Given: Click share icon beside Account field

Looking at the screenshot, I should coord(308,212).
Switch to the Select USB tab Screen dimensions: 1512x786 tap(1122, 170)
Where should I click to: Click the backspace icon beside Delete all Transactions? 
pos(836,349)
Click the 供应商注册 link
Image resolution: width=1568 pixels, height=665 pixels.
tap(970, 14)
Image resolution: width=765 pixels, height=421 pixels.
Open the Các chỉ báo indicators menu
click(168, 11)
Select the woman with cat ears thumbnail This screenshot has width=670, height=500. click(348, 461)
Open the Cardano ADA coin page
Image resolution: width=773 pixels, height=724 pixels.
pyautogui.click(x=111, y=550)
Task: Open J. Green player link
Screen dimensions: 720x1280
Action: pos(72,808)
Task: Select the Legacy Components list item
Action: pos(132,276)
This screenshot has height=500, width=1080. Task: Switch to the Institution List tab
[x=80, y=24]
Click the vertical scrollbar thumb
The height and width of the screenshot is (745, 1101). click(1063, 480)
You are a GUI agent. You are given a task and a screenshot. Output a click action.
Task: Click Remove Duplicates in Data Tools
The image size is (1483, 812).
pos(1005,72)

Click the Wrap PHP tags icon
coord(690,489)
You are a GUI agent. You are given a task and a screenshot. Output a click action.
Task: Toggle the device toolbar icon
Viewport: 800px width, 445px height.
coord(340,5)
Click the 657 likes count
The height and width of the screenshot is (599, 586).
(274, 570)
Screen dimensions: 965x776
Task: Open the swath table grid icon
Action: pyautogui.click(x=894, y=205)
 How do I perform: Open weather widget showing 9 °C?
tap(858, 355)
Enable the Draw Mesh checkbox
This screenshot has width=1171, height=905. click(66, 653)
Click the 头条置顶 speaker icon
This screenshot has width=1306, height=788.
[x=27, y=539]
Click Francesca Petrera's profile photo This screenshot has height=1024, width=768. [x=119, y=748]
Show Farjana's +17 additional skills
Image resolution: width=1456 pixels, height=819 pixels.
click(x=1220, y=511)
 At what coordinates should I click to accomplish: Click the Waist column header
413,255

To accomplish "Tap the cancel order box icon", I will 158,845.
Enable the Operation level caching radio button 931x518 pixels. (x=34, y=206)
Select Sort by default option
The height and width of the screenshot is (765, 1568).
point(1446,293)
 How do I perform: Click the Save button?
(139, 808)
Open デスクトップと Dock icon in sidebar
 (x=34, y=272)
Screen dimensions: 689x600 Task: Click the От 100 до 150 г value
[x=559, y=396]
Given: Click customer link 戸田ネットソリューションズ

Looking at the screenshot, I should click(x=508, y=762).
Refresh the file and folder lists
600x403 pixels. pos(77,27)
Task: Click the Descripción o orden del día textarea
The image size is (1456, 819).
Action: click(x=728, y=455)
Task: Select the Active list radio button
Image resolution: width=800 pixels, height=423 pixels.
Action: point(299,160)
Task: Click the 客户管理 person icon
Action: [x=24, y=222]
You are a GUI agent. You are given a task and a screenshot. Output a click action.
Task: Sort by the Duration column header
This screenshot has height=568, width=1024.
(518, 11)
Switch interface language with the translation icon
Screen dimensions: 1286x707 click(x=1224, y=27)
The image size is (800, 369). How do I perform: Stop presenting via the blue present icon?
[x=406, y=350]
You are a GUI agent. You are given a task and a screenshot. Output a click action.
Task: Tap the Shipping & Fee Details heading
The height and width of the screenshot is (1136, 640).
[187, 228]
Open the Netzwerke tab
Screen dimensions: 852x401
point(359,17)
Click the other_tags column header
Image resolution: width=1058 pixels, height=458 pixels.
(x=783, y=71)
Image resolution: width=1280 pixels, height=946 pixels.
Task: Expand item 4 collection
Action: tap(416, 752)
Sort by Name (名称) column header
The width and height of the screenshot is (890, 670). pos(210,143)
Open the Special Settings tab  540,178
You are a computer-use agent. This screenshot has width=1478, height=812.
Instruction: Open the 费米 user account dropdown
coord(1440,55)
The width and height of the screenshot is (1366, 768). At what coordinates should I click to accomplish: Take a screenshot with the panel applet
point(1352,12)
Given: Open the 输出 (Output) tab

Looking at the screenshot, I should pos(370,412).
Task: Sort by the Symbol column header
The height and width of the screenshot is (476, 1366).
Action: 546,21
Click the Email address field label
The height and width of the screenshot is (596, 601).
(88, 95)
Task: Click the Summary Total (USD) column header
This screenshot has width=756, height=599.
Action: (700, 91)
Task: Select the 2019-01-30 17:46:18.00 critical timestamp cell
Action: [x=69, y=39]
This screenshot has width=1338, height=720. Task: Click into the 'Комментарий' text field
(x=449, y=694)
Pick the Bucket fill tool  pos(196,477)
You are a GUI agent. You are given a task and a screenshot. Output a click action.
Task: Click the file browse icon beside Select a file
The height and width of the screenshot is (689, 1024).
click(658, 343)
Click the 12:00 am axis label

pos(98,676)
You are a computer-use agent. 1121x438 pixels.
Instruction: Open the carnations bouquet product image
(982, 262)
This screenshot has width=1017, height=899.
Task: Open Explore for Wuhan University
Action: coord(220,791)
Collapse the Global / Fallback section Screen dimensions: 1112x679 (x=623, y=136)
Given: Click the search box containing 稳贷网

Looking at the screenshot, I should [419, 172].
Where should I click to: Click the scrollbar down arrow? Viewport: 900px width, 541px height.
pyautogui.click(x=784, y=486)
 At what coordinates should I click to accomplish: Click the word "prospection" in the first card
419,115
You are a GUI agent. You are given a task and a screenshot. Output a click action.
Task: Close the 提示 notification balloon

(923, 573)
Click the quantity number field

▸ **EXERCISE GOAL**
Look above for the line with "Click Francesca Petrera's" and the line with "Select Sort by default option". Retype those two lines and every line between them exactly, adding nothing.

▸ **OUTPUT FOR THIS EXERCISE**
Click Francesca Petrera's profile photo This screenshot has height=1024, width=768. [x=119, y=748]
Show Farjana's +17 additional skills
Image resolution: width=1456 pixels, height=819 pixels.
click(x=1220, y=511)
 At what coordinates should I click to accomplish: Click the Waist column header
413,255

To accomplish "Tap the cancel order box icon", I will 158,845.
Enable the Operation level caching radio button 931x518 pixels. (x=34, y=206)
Select Sort by default option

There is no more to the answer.